England has identified significant gaps in its ability to prevent and cope with the aftermath of a terrorist attack utilizing nuclear or chemical weapons, the Daily Mail has reported.

England's Home Office has warned that a terrorist attack with a weapon of mass destruction is "more realistic" than ever before and noted that intelligence chiefs have been working to prevent any sort of dirty bomb attack at the London Olympics.

Lord West, England's security minister, made the assessment of the nation's abilities in the nation's first counter-terrorism strategy for prevention of dirty bomb attacks.

Lord West's document reveals that a still classified review of counterterrorism-related work since the September 11, 2001 attacks in the United States has identified the gaps in the nation's security services' capabilities, including a need for further stockpiling of drugs and vaccines.

The report also calls for more work in the detection of use of biological, chemical and nuclear materials at the scene of an attack. The report says that the increase in the risk of a dirty bomb attack stems from an increase in the trafficking o material that can be used in WMDs.

"It isn't helpful having these shortages identified now.

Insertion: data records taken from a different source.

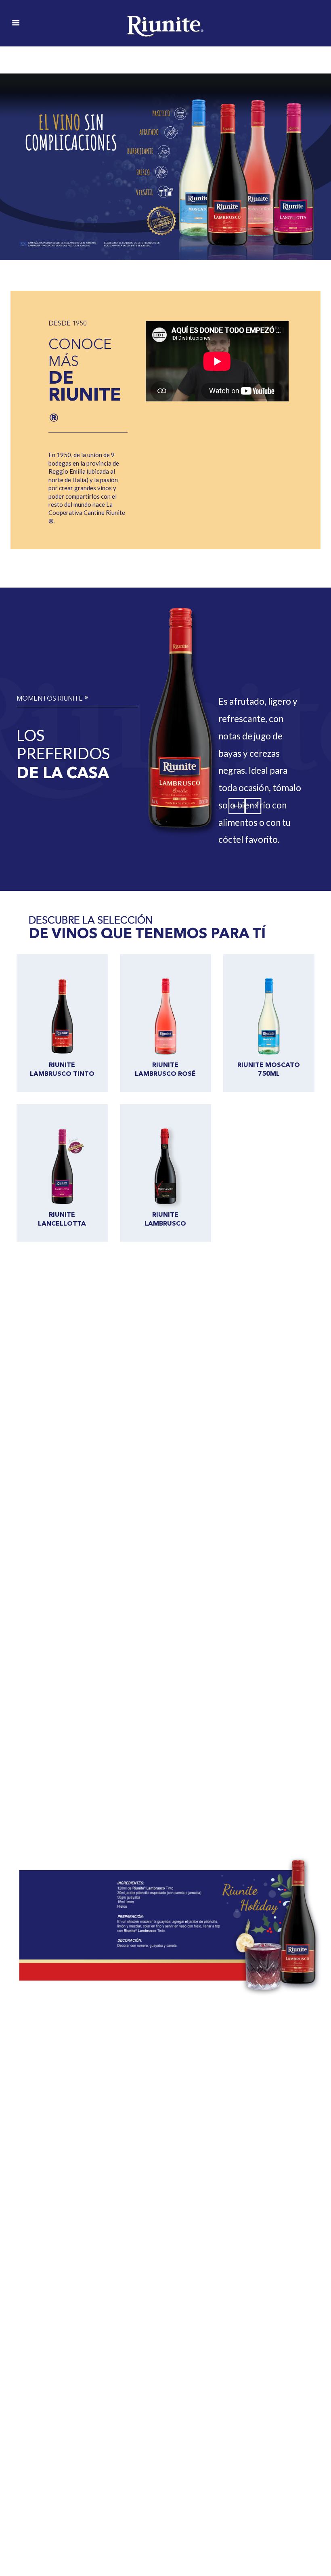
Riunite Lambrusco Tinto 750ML (62, 1073)
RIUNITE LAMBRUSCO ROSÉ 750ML (165, 1073)
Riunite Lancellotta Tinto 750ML (62, 1223)
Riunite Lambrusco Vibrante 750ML (165, 1223)
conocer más (73, 1371)
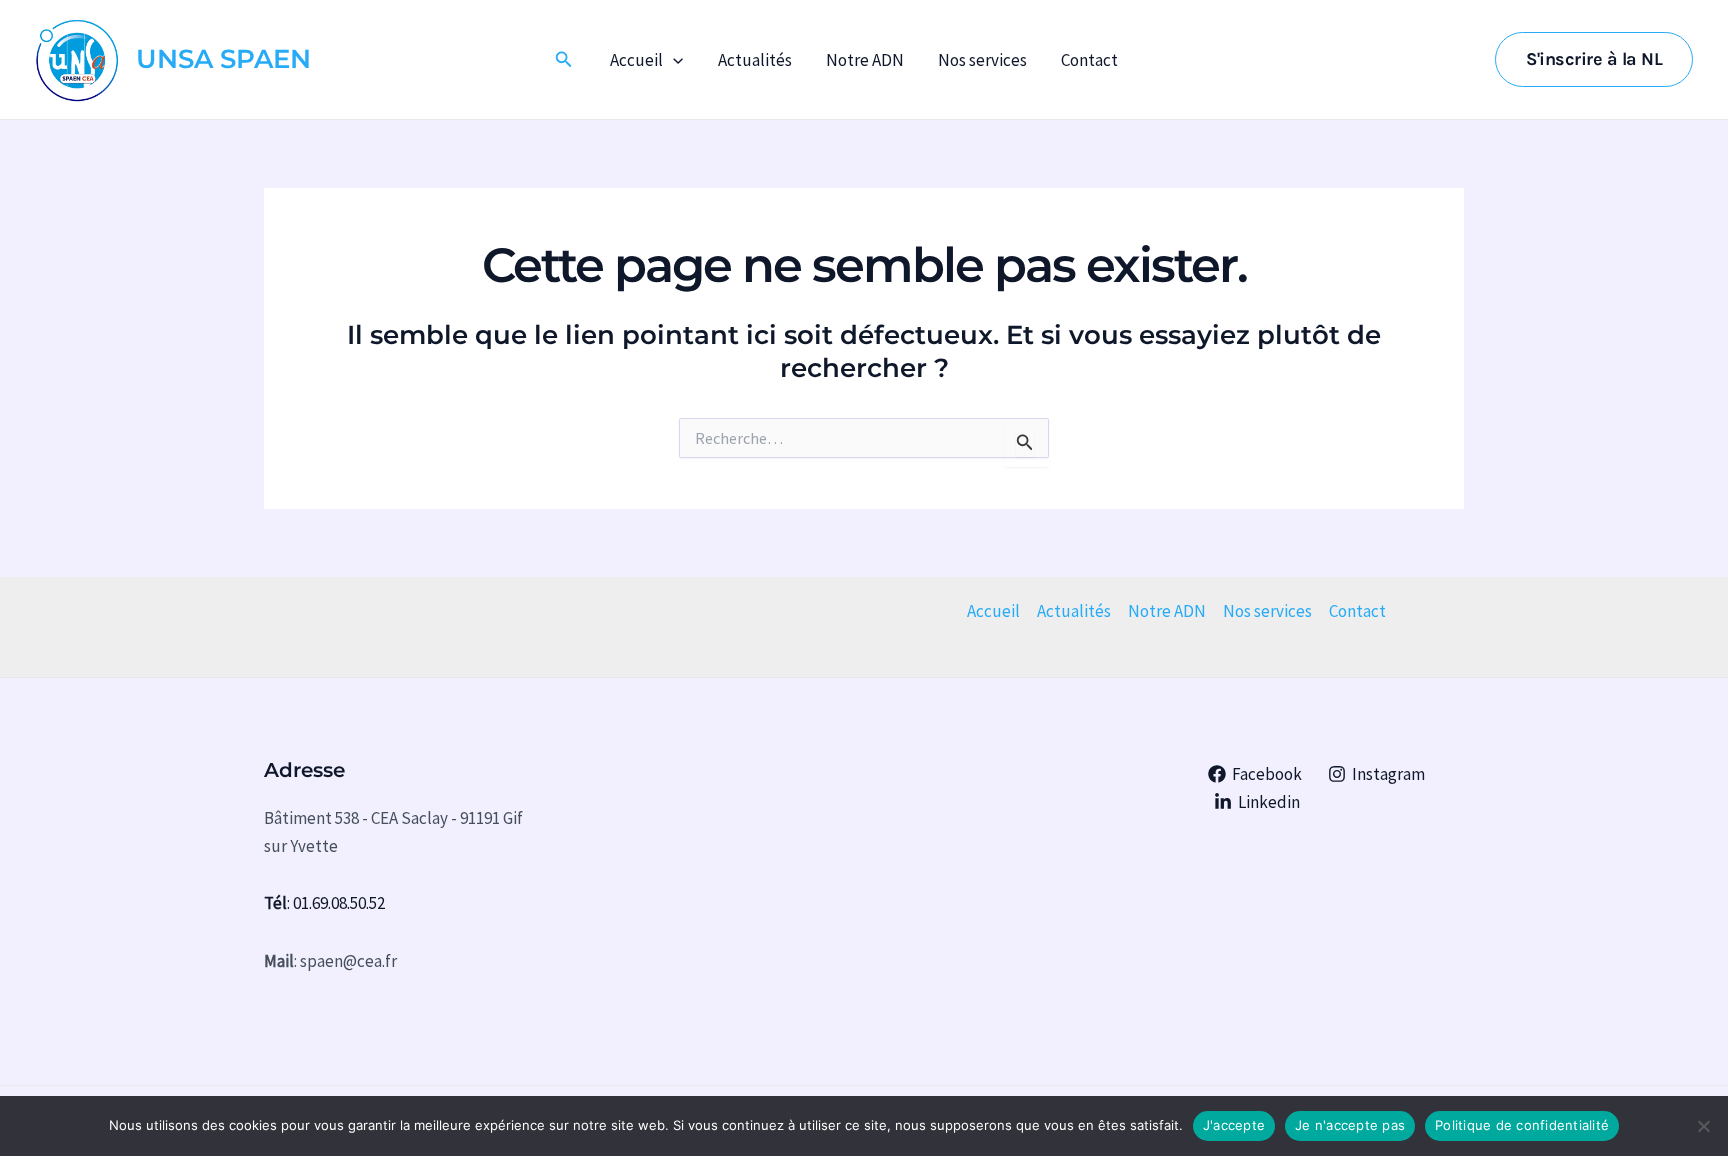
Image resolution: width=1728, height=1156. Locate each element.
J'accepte (1234, 1125)
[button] (564, 60)
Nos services (982, 60)
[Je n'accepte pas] (1703, 1126)
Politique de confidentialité (1522, 1125)
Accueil (636, 60)
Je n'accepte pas (1350, 1125)
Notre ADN (865, 60)
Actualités (755, 60)
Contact (1089, 60)
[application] (673, 60)
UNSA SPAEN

They should have been rectified months ago," Patrick Mercer, chairman of the Commons sub-committee on counter-terrorism, told the Daily Mail. "I absolutely welcome the openness of this report and it's taken the Government far too long to realise how important it is to keep the public informed."

Also noted in the report is the fact that there were 200 arrests for terrorism in the U.K. in the year prior to last September, up from 178 in the previous year. Additionally, there were 1,562 thefts and losses of potentially lethal material worldwide, with two out of three of those never recovered.